4.Metaphor  is a literary device that imaginatively draws a comparison between two
unlike things in order help explain an idea or show hidden similarities.

• She is just a late bloomer.


• His heart of stone surprised me.
• Time is money.
• Your argument is a slippery slope.
• There is a garden in her face.
• Our family is a patchwork quilt.
• The new parents had stars in their eyes.
POST TEST
IDENTIFY THE LITERARY DEVICE USED IN EACH SENTENCE.
1. That actor is a tall drink of water.
2. Come.
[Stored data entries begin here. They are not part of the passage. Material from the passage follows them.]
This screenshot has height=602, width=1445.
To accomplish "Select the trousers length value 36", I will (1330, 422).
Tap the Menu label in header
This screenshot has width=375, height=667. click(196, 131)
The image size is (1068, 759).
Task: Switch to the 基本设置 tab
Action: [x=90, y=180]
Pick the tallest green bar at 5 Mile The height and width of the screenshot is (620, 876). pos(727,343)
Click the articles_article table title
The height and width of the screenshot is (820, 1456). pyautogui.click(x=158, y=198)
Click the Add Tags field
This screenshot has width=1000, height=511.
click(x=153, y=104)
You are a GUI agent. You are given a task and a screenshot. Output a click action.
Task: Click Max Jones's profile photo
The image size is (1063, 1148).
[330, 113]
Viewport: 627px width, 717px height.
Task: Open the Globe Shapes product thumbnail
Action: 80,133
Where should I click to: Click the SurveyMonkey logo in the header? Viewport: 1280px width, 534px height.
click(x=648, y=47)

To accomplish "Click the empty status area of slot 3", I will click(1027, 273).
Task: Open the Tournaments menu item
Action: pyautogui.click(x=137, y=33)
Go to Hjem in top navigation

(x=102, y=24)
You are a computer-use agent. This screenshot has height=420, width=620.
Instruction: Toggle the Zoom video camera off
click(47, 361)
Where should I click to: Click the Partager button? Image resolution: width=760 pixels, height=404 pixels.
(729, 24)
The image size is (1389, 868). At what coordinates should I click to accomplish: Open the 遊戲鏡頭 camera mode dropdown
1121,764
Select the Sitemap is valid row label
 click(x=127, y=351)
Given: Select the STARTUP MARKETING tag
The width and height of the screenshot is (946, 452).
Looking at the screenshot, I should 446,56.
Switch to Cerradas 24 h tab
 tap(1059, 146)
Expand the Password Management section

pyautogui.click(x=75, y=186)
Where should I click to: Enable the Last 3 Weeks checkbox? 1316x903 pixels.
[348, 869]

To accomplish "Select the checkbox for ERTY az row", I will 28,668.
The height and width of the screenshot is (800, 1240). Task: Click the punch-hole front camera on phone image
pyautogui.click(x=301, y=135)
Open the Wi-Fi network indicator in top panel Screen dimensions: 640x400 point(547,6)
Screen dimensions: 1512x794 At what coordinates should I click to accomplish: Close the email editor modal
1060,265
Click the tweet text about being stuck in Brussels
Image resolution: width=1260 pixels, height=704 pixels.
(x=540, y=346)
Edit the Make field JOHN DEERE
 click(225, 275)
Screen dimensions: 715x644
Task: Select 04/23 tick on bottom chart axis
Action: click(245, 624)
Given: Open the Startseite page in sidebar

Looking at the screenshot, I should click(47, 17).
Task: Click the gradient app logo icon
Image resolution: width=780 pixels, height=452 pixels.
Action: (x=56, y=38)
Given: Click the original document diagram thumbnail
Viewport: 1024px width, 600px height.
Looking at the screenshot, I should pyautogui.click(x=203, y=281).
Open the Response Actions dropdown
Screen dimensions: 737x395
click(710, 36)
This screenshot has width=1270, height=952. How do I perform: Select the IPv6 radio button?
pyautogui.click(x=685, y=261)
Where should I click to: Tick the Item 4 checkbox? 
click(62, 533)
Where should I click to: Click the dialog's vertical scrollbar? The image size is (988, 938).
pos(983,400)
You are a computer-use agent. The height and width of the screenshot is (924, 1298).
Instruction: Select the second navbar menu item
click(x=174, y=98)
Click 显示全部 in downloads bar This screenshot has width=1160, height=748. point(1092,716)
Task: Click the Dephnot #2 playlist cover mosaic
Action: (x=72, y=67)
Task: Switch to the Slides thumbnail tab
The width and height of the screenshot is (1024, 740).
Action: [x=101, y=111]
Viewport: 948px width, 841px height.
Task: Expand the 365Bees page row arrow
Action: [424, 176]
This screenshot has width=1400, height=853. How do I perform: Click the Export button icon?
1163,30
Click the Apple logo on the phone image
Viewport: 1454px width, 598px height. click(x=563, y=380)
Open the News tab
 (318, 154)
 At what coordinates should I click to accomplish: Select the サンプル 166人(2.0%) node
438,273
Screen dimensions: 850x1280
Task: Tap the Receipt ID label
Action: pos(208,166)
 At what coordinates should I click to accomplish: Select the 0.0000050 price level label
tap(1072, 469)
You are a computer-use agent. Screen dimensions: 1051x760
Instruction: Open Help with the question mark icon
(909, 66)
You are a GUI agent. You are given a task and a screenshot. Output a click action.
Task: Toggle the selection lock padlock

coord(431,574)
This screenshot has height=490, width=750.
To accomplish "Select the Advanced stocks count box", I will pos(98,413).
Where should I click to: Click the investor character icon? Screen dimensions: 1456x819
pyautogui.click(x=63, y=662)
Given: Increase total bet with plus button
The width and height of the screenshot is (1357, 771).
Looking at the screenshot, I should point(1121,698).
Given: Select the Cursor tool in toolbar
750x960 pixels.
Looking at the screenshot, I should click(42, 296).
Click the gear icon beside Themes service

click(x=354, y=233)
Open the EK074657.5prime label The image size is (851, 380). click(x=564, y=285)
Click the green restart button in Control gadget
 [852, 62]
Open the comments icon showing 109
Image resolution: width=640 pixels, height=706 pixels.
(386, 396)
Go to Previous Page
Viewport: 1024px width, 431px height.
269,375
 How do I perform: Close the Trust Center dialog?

Be the Cleopatra to my Mark Antony.
3. Plutarch was good, and so was Homer too. if Shakespeare could write, than
so can you.
4. Every breath you take
Every move you make
Every bond you break
Every step you take
I'll be watching you
5. I like jogging, baking, painting, and watching movies.
6. There is a weight on my shoulder.
7. Why should I read “Hamlet” or study the Battle of Hamburger Hill when the
world is happening outside my window?
8. Well, I’m no Hercules, but I could open that jelly jar for you.
9. Moloch whose eyes are a thousand blind windows!
  Moloch whose skyscrapers stand in the long streets like endless Jehovahs! 
Moloch whose factories dream and croak in the fog! 
Moloch whose smokestacks and antennae crown the cities.
10. Laughter is the best medicine.
11. One small step for man, one giant leap for mankind." -Neil Armstrong
12. My Mom has a Spartan workout routine.
13. Don’t wear an Abraham Lincoln hat on your first date.
14. My fellow citizens: I stand here today humbled by the task before us, grateful for
the trust you have bestowed, mindful of the sacrifices borne by our ancestors." -
Barack Obama
15. "We've seen the unfurling of flags, the lighting of candles, the giving of blood, the
saying of prayers.“
16. She has been living in a bubble
17. We found it under a blanket of sand.
18. "For the end of a theoretical science is truth, but the end of a practical science is
performance." -Aristotle
19. "I don't want to live on in my work. I want to live on in my apartment." -Woody
Allen
20. He’s buried in a sea of paperwork.